When all the experts agree that urgent, costly and potentially unpopular action is required to combat global warming how can RTE justify presenting discredited opinions as informed debate?

Yours sincerely,

David Manning

Ken O’Shea, RTE Editor of Current Affairs, responded the next day:

David,

Thank you for your email re: Tuesday night’s programme. I’m sorry you disagreed with our choice of story on the night in relation to climate change. However, I disagree with some of the points you raise. First of all, it was made abundantly clear in the studio introduction to the piece that we were intentionally going to hear the other, “controversial”, side of the climate change debate. We made it very, very clear that the vast majority of international scientific opinion believes that climate chance/global warming is a deeply serious reality.

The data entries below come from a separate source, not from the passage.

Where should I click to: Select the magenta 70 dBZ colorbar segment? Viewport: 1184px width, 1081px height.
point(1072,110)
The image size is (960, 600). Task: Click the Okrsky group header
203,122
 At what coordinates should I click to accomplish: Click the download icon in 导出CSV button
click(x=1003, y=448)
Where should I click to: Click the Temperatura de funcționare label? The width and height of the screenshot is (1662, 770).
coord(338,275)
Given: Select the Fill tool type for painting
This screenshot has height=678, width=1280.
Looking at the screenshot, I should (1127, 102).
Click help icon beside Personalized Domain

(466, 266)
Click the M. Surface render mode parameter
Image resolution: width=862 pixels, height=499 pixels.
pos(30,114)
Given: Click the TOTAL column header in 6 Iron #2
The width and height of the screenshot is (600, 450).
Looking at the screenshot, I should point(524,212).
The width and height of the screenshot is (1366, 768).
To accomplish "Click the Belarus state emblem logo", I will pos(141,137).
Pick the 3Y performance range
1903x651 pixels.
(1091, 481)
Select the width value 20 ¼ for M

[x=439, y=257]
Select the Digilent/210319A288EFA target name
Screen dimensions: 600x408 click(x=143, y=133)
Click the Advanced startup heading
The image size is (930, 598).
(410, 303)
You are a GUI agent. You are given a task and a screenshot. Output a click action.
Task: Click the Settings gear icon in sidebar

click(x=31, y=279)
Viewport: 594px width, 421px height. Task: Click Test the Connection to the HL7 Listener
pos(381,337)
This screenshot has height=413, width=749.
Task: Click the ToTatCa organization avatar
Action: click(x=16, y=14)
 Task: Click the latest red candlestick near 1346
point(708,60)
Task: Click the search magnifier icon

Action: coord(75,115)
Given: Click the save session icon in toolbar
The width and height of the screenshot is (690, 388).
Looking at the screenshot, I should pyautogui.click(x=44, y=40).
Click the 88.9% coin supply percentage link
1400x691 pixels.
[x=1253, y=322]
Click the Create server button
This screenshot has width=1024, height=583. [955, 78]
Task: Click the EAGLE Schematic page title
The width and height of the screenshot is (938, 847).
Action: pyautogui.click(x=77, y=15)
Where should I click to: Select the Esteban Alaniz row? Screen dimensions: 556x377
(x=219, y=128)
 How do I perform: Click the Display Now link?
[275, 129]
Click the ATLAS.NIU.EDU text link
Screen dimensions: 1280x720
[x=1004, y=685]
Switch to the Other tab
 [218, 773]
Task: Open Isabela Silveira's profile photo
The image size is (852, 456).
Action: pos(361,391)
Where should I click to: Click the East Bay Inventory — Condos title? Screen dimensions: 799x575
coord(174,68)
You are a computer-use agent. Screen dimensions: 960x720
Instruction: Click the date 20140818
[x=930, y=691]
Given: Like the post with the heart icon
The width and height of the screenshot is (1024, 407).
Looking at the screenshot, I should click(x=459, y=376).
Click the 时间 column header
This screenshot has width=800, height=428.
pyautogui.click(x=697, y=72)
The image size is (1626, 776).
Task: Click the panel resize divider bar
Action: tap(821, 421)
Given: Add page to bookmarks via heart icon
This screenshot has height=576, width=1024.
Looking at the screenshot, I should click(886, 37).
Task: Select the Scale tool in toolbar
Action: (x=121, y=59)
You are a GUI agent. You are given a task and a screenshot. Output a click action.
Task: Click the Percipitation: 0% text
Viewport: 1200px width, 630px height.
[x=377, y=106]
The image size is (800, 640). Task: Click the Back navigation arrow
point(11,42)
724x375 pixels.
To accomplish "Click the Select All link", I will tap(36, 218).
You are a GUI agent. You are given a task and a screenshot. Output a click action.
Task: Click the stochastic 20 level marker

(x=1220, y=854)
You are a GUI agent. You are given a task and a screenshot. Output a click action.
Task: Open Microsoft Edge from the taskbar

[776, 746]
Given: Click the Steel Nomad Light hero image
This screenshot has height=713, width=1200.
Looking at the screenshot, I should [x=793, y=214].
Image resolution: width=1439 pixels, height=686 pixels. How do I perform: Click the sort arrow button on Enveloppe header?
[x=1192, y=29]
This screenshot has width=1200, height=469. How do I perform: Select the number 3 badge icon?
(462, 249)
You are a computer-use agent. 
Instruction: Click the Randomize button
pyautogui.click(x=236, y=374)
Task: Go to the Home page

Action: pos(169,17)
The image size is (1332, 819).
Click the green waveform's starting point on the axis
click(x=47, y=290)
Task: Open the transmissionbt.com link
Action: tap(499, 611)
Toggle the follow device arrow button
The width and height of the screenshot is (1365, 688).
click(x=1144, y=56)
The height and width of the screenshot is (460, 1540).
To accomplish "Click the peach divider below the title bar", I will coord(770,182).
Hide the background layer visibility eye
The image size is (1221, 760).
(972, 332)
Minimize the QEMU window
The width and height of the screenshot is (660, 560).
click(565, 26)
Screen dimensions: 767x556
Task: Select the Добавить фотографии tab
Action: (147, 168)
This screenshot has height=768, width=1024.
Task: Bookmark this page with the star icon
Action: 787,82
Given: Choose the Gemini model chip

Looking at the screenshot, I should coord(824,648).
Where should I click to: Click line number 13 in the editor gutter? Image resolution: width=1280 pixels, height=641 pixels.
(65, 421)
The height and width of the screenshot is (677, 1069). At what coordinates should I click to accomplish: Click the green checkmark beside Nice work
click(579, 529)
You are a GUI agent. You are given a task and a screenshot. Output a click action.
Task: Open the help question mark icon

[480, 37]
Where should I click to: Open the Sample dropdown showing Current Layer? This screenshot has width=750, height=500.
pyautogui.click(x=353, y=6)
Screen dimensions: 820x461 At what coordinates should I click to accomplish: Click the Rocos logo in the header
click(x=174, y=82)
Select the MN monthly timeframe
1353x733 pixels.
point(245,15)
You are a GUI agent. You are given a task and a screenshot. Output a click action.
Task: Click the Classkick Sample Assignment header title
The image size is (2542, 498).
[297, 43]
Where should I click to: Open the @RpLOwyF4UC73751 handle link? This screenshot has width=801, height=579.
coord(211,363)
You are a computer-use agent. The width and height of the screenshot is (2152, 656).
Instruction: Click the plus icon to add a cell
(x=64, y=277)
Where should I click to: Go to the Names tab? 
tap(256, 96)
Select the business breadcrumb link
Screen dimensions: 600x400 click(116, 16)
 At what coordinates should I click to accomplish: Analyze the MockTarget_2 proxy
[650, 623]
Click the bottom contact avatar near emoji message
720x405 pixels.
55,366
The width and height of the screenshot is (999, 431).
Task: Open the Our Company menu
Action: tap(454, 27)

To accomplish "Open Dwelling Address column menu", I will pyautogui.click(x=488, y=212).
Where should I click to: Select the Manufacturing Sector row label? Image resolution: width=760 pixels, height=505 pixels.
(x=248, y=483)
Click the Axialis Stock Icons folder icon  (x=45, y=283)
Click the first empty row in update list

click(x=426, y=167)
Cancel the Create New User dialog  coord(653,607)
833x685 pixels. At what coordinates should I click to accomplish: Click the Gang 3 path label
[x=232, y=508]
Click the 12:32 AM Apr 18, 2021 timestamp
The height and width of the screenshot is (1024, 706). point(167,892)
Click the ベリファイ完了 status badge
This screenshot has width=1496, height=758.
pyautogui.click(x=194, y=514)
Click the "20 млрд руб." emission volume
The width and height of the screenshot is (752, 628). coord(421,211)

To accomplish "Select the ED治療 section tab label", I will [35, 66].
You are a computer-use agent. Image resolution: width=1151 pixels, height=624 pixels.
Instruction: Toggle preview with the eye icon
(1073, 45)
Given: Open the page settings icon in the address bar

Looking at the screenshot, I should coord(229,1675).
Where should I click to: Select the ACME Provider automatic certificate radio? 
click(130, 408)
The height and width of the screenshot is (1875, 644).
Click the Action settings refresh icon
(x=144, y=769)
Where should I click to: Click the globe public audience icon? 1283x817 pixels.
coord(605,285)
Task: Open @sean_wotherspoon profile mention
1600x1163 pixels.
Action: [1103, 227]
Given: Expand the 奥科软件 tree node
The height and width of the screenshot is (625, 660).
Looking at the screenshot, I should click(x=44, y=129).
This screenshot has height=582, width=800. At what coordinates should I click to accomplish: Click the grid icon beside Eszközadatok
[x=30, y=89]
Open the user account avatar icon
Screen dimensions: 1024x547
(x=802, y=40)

But we also said that there are some people who believe the gravity of the situation may have been overstated. Although you may not agree with that, there are a substantial number of scientific and non-scientific individuals who do not agree with the current consensus on climate change.

We said we were going to show excerpts from a controversial – and we stressed that – documentary which challenged the consensus. Throughout the excerpt, we ran a caption which made it clear that it was not a Prime Time report, but a cut-down of somebody else’s documentary.

And after that, we had a debate with an internationally known Irish scientist who vigorously and coherently challenged all aspects of the filmmakers thesis.

Regular viewers will know that we have extensively covered the climate change issue in recent years, investing considerable resources both and home and abroad in telling what we know to be a vital, urgent and serious issue. We have had many scientific experts – national and international – on our show talking about the gravity of the situation. For instance, a few months back we paid for a ferry (!) ticket for George Monbiot to come over from London to talk about his work.

But one of the major functions of any current affairs operation is to examine all sides of an argument and I think we should always have a little room for dissenting voices on every issue. That feeds and informs the debate. And, crucially, it allows people to make up their own minds, once they are presented with both sides of the argument.

Thanks for taking the time to write to us, audience feedback is critical to what we do.

Regards,

Ken O’Shea

To read Part 2 of this MediaShot follow this link.

* George Monbiot’s point is that projections which suggest the Arctic’s late-summer sea ice is likely to disappear almost completely towards the end of the 21st century is not just a concern for polar bears, it “is about all of us.”